Una fortezza che ha caratterizzato la sua ricerca e il suo cammino vocazionale, irto di difficoltà, che solo dopo che è giunto qui al nostro Seminario ha avuto un cammino più sereno e più tranquillo. Per averlo reso tale ringrazio il Rettore D. Sasà e tutta l’équipe educativa e i suoi compagni di cordata gli altri seminaristi che lo hanno accolto ed aiutato nel cammino di ambientazione. Il suo volto, però, nel ricordo delle sofferenze del passato aveva sempre uno sguardo interrogativo; così io leggevo nei suoi occhi, quasi a chiedermi: mi accoglierai? Ce la farò?

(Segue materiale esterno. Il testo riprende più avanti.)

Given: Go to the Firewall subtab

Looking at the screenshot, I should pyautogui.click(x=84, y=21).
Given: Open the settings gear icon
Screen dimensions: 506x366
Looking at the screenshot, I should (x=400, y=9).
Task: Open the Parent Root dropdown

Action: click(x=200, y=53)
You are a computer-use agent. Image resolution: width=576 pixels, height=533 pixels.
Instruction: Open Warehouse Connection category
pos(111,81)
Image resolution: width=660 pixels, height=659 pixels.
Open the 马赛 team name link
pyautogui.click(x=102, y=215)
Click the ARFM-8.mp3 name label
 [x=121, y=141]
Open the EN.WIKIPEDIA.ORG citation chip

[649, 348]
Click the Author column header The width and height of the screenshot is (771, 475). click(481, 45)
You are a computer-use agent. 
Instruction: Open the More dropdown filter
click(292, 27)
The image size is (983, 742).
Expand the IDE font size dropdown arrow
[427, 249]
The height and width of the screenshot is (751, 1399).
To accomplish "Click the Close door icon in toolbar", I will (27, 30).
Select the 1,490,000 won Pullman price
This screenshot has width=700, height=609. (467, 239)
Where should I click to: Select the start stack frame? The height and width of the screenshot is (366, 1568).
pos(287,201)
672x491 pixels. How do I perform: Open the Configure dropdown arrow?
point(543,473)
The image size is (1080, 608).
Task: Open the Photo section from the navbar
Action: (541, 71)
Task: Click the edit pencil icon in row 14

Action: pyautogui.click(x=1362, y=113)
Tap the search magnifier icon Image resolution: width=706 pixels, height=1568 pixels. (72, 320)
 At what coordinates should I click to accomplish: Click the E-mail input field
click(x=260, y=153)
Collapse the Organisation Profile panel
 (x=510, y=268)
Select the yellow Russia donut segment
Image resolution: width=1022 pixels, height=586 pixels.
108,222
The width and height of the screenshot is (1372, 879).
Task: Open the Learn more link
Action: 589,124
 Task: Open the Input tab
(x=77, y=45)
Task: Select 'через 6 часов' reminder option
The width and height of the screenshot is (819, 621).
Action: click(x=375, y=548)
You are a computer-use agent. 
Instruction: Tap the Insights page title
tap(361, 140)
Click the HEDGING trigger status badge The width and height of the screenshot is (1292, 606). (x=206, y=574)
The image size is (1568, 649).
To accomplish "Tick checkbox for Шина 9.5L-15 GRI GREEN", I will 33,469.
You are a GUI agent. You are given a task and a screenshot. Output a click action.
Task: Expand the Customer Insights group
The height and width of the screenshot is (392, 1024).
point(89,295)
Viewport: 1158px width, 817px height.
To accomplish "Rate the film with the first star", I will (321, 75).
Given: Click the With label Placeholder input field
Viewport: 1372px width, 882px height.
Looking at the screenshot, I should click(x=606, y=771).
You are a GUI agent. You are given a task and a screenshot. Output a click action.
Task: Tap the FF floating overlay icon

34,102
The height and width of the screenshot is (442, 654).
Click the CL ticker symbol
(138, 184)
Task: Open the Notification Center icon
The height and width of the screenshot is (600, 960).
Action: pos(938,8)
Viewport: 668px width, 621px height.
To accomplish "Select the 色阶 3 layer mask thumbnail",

Pausa di serenità e di forza e di incoraggiamento è stato il servizio pastorale che ha reso in questa parrocchia, dove voi lo avete accolto con amore e lo avete sostenuto tutti, parroco, collaboratori, giovani ed anziani. Grazie per questo amore. In mezzo a voi egli si sentiva già sacerdote.
Ora è accanto a Gesù, sommo ed eterno sacerdote: Giunto in breve alla perfezione, ha compiuto una lunga carriera. La sua anima fu gradita al Signore. Partecipa alla liturgia solenne del cielo, ove con Gesù intercede per noi presso il Padre, esercitando con Gesù il suo sacerdozio battesimale a beneficio di tutti noi, della mamma e di tutta la famiglia.
Ma soprattutto per noi sacerdoti e seminaristi. Ho detto pocanzi che in lui la vocazione accolta, amata, coltivata e rimasta un desiderio incompiuto. Oggi a noi sacerdoti, che abbiamo avuto la gioia di averla compiuta la vocazione, ci ricorda il monito di essere gelosi di essa, di custodirla con fedeltà, di rispondere generosamente a questo dono. Ci ripete oggi dal cielo, in questo momento difficile della vita della Chiesa, in cui alcuni si mostrano infedeli ad essa: videte vocationem vestram. Riflettete sulla vostra vocazione, custoditela gelosamente perché essa è contenuta in vasi molto fragili.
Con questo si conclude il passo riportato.